▸ THE PROBLEM: From the email thread about fetch_all_by_outward_search below, copy word for word the part that opens with "[ensembl-dev] Unexpected behaviour" and closes with "next few days.".

Start of PASSAGE

[ensembl-dev] Unexpected behaviour of fetch_all_by_outward_search

Brandon Walts bwalts at ebi.ac.uk
Wed Jun 26 11:35:28 BST 2019


Hi Asier

It's great to hear that you've devised a fix. We would welcome a PR 
against master, or to see your changes, whichever you'd prefer. We'll be 
able to look at it in the next few days.

Best
-Brandon

On 26/06/2019 11:03, Asier Gonzalez wrote:
>
> Hi Brandon,
>
> Thank you for your response. Do you have an idea of when it could be 
> fixed? I mean, are we talking about weeks or months? I use a tool that 
> calls this function at least every two months so I have amended the 
> code to do what I believe it is supposed to do. I could share it with 
> you if it would help you, or I could open a PR if you accept them. I 
> understand that you may have other priorities, but at least I want to 
> make sure that the future version will do what mine already does.
>
> Best wishes,
> Asier
>
> On 26/06/2019 10:56, Brandon Walts wrote:
>>
>> Hi Asier
>>
>> We've had a chance to look into it and you are correct, this function 
>> is not working as described. As currently implemented, it will return 
>> more results than expected. It's on our list to fix, and we plan to 
>> get to it in the near future.

End of PASSAGE
Start of DATA PROVIDED

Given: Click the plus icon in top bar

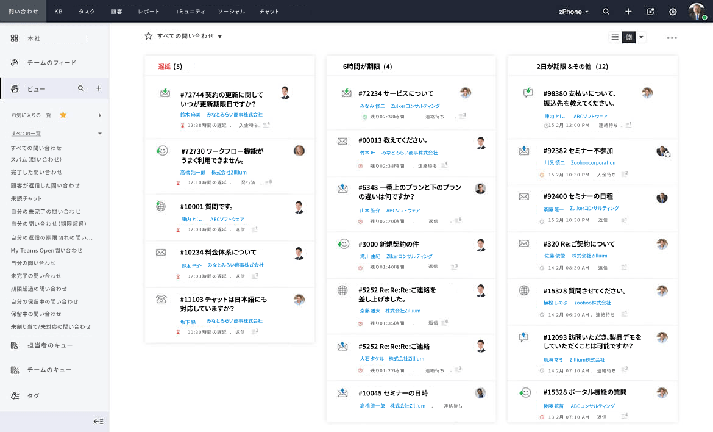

End of DATA PROVIDED

▸ COMPLETED EXERCISE:
[ensembl-dev] Unexpected behaviour of fetch_all_by_outward_search

Brandon Walts bwalts at ebi.ac.uk
Wed Jun 26 11:35:28 BST 2019


Hi Asier

It's great to hear that you've devised a fix. We would welcome a PR 
against master, or to see your changes, whichever you'd prefer. We'll be 
able to look at it in the next few days.